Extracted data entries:
┌──

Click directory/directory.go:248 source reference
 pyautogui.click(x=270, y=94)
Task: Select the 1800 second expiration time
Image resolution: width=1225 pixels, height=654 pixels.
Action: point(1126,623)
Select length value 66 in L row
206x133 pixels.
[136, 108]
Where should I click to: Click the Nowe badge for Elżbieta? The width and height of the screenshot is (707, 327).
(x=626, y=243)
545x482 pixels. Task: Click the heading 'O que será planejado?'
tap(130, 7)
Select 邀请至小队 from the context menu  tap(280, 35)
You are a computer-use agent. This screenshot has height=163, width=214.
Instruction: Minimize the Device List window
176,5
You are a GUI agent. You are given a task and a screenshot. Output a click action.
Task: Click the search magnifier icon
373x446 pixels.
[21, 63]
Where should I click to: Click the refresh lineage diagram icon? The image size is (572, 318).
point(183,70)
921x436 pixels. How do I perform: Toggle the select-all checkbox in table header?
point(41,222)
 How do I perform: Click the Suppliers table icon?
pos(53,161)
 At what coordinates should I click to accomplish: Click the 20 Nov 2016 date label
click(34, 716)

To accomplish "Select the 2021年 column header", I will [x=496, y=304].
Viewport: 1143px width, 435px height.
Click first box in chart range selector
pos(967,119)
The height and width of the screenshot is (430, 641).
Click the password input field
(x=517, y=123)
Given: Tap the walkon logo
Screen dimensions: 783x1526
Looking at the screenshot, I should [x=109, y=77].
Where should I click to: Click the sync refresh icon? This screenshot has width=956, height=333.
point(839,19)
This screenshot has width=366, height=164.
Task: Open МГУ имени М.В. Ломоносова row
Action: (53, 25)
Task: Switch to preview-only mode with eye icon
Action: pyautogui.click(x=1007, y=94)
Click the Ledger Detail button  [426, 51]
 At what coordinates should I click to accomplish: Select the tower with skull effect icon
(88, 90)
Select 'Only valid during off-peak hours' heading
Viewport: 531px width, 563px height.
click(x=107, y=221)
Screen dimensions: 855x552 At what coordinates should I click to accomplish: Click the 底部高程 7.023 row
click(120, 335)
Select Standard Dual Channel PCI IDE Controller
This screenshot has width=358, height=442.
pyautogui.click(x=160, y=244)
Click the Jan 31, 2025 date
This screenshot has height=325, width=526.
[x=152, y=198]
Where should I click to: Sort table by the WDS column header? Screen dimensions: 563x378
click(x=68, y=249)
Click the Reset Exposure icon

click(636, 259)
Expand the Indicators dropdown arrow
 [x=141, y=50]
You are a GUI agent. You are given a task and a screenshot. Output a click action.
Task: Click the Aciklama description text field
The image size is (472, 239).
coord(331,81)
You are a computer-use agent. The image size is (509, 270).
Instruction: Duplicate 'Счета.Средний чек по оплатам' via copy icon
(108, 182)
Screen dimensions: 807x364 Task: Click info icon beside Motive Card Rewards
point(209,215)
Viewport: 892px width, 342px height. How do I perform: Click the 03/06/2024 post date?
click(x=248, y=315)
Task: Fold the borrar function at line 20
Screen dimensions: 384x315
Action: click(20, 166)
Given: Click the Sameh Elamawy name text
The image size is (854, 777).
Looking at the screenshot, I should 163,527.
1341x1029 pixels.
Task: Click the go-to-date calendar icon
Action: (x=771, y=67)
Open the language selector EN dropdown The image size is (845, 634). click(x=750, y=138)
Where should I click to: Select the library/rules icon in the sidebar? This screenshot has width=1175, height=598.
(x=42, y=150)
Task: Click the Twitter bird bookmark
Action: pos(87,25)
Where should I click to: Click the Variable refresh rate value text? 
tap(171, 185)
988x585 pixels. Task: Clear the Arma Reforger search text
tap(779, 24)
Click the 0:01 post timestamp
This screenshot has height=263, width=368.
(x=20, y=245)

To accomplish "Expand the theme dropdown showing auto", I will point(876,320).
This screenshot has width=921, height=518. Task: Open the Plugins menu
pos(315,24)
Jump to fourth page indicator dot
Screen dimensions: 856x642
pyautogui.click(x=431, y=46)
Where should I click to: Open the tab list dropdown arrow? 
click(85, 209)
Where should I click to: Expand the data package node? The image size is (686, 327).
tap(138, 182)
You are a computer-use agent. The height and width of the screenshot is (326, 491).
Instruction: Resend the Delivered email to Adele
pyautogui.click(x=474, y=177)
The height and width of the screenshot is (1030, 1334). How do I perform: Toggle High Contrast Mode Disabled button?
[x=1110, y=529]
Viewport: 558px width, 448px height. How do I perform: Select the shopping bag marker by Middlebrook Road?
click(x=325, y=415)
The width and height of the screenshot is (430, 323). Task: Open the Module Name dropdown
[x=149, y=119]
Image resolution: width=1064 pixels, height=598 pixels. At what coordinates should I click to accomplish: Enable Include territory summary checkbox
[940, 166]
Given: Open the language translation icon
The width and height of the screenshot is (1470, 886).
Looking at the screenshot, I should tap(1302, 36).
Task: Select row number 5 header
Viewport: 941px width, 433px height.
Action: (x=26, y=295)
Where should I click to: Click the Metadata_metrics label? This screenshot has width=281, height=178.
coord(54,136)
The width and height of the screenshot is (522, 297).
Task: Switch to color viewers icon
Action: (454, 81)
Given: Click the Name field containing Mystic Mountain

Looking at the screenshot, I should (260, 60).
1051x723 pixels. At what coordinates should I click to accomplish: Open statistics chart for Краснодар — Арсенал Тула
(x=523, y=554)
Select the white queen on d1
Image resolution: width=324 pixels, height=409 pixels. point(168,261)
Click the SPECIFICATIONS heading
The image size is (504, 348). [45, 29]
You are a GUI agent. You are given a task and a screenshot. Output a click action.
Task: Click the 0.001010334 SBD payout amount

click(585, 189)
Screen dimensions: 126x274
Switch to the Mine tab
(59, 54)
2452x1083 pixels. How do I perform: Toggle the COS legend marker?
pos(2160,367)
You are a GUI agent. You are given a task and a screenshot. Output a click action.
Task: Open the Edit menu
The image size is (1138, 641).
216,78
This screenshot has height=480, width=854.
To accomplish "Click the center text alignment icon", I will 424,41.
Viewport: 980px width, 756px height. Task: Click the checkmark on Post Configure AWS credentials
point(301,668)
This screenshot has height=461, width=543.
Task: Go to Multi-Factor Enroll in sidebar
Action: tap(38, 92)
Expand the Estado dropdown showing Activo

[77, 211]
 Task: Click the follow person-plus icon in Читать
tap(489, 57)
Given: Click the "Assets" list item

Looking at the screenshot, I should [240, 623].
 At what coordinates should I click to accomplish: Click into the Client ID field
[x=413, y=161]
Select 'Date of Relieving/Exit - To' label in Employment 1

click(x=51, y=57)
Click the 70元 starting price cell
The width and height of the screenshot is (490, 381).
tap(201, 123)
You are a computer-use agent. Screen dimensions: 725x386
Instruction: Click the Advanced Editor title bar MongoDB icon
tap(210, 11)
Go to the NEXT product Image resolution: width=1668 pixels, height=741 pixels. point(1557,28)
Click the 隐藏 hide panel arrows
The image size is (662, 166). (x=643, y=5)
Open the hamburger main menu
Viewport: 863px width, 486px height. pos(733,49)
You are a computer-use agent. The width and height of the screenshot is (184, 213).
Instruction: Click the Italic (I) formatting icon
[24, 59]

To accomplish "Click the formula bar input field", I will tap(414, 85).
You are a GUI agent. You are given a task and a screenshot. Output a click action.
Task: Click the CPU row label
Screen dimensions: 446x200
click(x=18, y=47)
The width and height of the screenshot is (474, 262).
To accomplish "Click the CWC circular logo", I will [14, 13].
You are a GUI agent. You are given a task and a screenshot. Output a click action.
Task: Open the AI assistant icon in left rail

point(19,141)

└──

DIRECTION:
Revise the material above by replacing every occurrence of "GUI agent" with "screen agent", leaving everything else unchanged.

SOLUTION:
Click directory/directory.go:248 source reference
 pyautogui.click(x=270, y=94)
Task: Select the 1800 second expiration time
Image resolution: width=1225 pixels, height=654 pixels.
Action: point(1126,623)
Select length value 66 in L row
206x133 pixels.
[136, 108]
Where should I click to: Click the Nowe badge for Elżbieta? The width and height of the screenshot is (707, 327).
(x=626, y=243)
545x482 pixels. Task: Click the heading 'O que será planejado?'
tap(130, 7)
Select 邀请至小队 from the context menu  tap(280, 35)
You are a computer-use agent. This screenshot has height=163, width=214.
Instruction: Minimize the Device List window
176,5
You are a screen agent. You are given a task and a screenshot. Output a click action.
Task: Click the search magnifier icon
373x446 pixels.
[21, 63]
Where should I click to: Click the refresh lineage diagram icon? The image size is (572, 318).
point(183,70)
921x436 pixels. How do I perform: Toggle the select-all checkbox in table header?
point(41,222)
 How do I perform: Click the Suppliers table icon?
pos(53,161)
 At what coordinates should I click to accomplish: Click the 20 Nov 2016 date label
click(34, 716)

To accomplish "Select the 2021年 column header", I will [x=496, y=304].
Viewport: 1143px width, 435px height.
Click first box in chart range selector
pos(967,119)
The height and width of the screenshot is (430, 641).
Click the password input field
(x=517, y=123)
Given: Tap the walkon logo
Screen dimensions: 783x1526
Looking at the screenshot, I should [x=109, y=77].
Where should I click to: Click the sync refresh icon? This screenshot has width=956, height=333.
point(839,19)
This screenshot has width=366, height=164.
Task: Open МГУ имени М.В. Ломоносова row
Action: (53, 25)
Task: Switch to preview-only mode with eye icon
Action: pyautogui.click(x=1007, y=94)
Click the Ledger Detail button  [426, 51]
 At what coordinates should I click to accomplish: Select the tower with skull effect icon
(88, 90)
Select 'Only valid during off-peak hours' heading
Viewport: 531px width, 563px height.
click(x=107, y=221)
Screen dimensions: 855x552 At what coordinates should I click to accomplish: Click the 底部高程 7.023 row
click(120, 335)
Select Standard Dual Channel PCI IDE Controller
This screenshot has width=358, height=442.
pyautogui.click(x=160, y=244)
Click the Jan 31, 2025 date
This screenshot has height=325, width=526.
[x=152, y=198]
Where should I click to: Sort table by the WDS column header? Screen dimensions: 563x378
click(x=68, y=249)
Click the Reset Exposure icon

click(636, 259)
Expand the Indicators dropdown arrow
 [x=141, y=50]
You are a screen agent. You are given a task and a screenshot. Output a click action.
Task: Click the Aciklama description text field
The image size is (472, 239).
coord(331,81)
You are a computer-use agent. The image size is (509, 270).
Instruction: Duplicate 'Счета.Средний чек по оплатам' via copy icon
(108, 182)
Screen dimensions: 807x364 Task: Click info icon beside Motive Card Rewards
point(209,215)
Viewport: 892px width, 342px height. How do I perform: Click the 03/06/2024 post date?
click(x=248, y=315)
Task: Fold the borrar function at line 20
Screen dimensions: 384x315
Action: click(20, 166)
Given: Click the Sameh Elamawy name text
The image size is (854, 777).
Looking at the screenshot, I should 163,527.
1341x1029 pixels.
Task: Click the go-to-date calendar icon
Action: (x=771, y=67)
Open the language selector EN dropdown The image size is (845, 634). click(x=750, y=138)
Where should I click to: Select the library/rules icon in the sidebar? This screenshot has width=1175, height=598.
(x=42, y=150)
Task: Click the Twitter bird bookmark
Action: pos(87,25)
Where should I click to: Click the Variable refresh rate value text? 
tap(171, 185)
988x585 pixels. Task: Clear the Arma Reforger search text
tap(779, 24)
Click the 0:01 post timestamp
This screenshot has height=263, width=368.
(x=20, y=245)

To accomplish "Expand the theme dropdown showing auto", I will point(876,320).
This screenshot has width=921, height=518. Task: Open the Plugins menu
pos(315,24)
Jump to fourth page indicator dot
Screen dimensions: 856x642
pyautogui.click(x=431, y=46)
Where should I click to: Open the tab list dropdown arrow? 
click(85, 209)
Where should I click to: Expand the data package node? The image size is (686, 327).
tap(138, 182)
You are a computer-use agent. The height and width of the screenshot is (326, 491).
Instruction: Resend the Delivered email to Adele
pyautogui.click(x=474, y=177)
The height and width of the screenshot is (1030, 1334). How do I perform: Toggle High Contrast Mode Disabled button?
[x=1110, y=529]
Viewport: 558px width, 448px height. How do I perform: Select the shopping bag marker by Middlebrook Road?
click(x=325, y=415)
The width and height of the screenshot is (430, 323). Task: Open the Module Name dropdown
[x=149, y=119]
Image resolution: width=1064 pixels, height=598 pixels. At what coordinates should I click to accomplish: Enable Include territory summary checkbox
[940, 166]
Given: Open the language translation icon
The width and height of the screenshot is (1470, 886).
Looking at the screenshot, I should tap(1302, 36).
Task: Select row number 5 header
Viewport: 941px width, 433px height.
Action: (x=26, y=295)
Where should I click to: Click the Metadata_metrics label? This screenshot has width=281, height=178.
coord(54,136)
The width and height of the screenshot is (522, 297).
Task: Switch to color viewers icon
Action: (454, 81)
Given: Click the Name field containing Mystic Mountain

Looking at the screenshot, I should (260, 60).
1051x723 pixels. At what coordinates should I click to accomplish: Open statistics chart for Краснодар — Арсенал Тула
(x=523, y=554)
Select the white queen on d1
Image resolution: width=324 pixels, height=409 pixels. point(168,261)
Click the SPECIFICATIONS heading
The image size is (504, 348). [45, 29]
You are a screen agent. You are given a task and a screenshot. Output a click action.
Task: Click the 0.001010334 SBD payout amount

click(585, 189)
Screen dimensions: 126x274
Switch to the Mine tab
(59, 54)
2452x1083 pixels. How do I perform: Toggle the COS legend marker?
pos(2160,367)
You are a screen agent. You are given a task and a screenshot. Output a click action.
Task: Open the Edit menu
The image size is (1138, 641).
216,78
This screenshot has height=480, width=854.
To accomplish "Click the center text alignment icon", I will 424,41.
Viewport: 980px width, 756px height. Task: Click the checkmark on Post Configure AWS credentials
point(301,668)
This screenshot has height=461, width=543.
Task: Go to Multi-Factor Enroll in sidebar
Action: tap(38, 92)
Expand the Estado dropdown showing Activo

[77, 211]
 Task: Click the follow person-plus icon in Читать
tap(489, 57)
Given: Click the "Assets" list item

Looking at the screenshot, I should [240, 623].
 At what coordinates should I click to accomplish: Click into the Client ID field
[x=413, y=161]
Select 'Date of Relieving/Exit - To' label in Employment 1

click(x=51, y=57)
Click the 70元 starting price cell
The width and height of the screenshot is (490, 381).
tap(201, 123)
You are a computer-use agent. Screen dimensions: 725x386
Instruction: Click the Advanced Editor title bar MongoDB icon
tap(210, 11)
Go to the NEXT product Image resolution: width=1668 pixels, height=741 pixels. point(1557,28)
Click the 隐藏 hide panel arrows
The image size is (662, 166). (x=643, y=5)
Open the hamburger main menu
Viewport: 863px width, 486px height. pos(733,49)
You are a computer-use agent. The width and height of the screenshot is (184, 213).
Instruction: Click the Italic (I) formatting icon
[24, 59]

To accomplish "Click the formula bar input field", I will tap(414, 85).
You are a screen agent. You are given a task and a screenshot. Output a click action.
Task: Click the CPU row label
Screen dimensions: 446x200
click(x=18, y=47)
The width and height of the screenshot is (474, 262).
To accomplish "Click the CWC circular logo", I will [14, 13].
You are a screen agent. You are given a task and a screenshot. Output a click action.
Task: Open the AI assistant icon in left rail

point(19,141)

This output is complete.